The big four Premiership clubs walk away with the lions share of the revenues filling their already swollen coffers to be used for expensive transfers. The sort of transfer money that could keep some of the smaller clubs solvent, many who are a transfer away from bankruptcy. But how does it translate into a difference in performance? Examining the goal differential provides a clue.
Look at the goal differential of the four big clubs. 29 games into the season, Manu Utd, Chelsea, Liverpool, and Arsenal combine for a whopping +129 goals. On the other end, Wigan, Charlton, Watford, and West Ham struggle with a deficit of -90 goals. This is a mind numbing 219 goal swing between these two groups. The larger group in the middle (12 clubs), a sluggish middle class show a wimpy 61 goal swing (+18 and -43). You could not make a better case for two Premierships. The GD is the equivalent of the GINI co-efficient, a measure of the economic equality of a country.
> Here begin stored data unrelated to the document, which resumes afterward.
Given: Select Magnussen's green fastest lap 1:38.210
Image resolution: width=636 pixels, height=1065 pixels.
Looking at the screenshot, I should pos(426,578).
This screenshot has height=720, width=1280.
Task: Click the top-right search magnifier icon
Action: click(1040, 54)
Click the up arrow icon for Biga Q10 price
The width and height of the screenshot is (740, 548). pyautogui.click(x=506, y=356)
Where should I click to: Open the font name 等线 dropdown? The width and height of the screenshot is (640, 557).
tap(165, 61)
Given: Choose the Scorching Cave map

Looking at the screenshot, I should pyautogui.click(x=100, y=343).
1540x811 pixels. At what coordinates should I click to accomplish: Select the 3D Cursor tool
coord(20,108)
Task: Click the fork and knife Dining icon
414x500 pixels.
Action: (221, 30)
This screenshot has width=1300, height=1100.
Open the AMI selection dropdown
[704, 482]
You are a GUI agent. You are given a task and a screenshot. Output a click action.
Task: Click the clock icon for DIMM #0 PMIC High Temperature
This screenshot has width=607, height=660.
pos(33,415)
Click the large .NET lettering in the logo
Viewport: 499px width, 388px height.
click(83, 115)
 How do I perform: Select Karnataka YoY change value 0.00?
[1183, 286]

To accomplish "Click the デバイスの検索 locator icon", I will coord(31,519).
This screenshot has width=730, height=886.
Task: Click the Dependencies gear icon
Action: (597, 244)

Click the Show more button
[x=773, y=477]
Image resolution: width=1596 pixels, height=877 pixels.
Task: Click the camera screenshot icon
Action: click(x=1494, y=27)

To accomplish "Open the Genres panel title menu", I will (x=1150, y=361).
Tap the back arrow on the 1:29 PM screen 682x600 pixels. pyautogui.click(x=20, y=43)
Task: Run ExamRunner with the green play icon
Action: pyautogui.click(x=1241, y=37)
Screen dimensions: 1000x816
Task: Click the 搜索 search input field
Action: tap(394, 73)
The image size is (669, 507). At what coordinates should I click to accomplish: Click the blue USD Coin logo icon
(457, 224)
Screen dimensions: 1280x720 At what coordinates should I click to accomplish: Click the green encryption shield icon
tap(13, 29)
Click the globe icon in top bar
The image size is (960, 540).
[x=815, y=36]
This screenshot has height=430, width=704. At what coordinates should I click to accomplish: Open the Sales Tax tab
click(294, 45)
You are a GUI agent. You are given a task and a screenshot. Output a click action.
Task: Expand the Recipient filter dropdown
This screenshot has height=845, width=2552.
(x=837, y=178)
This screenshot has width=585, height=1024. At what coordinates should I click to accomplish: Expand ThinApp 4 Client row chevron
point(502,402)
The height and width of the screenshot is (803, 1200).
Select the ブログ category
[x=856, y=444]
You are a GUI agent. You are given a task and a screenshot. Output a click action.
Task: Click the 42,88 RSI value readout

In short the rich get richer, the poor get poorer and the disparity greater. This is not even a Spencerian “survival of the fittest” because it has gone beyond that. We are not just talking relegation, it is a decimation of the doormats.
What does all this mean? As with every historical narrative, it depends on who has that power. At this point of time, the top four clubs are defining “English” soccer. In this narrative it is easy to overlook the trio of Hammers that brought England its most glorious moment. Maybe this little statistical interlude also provides a glimpse into two Englands.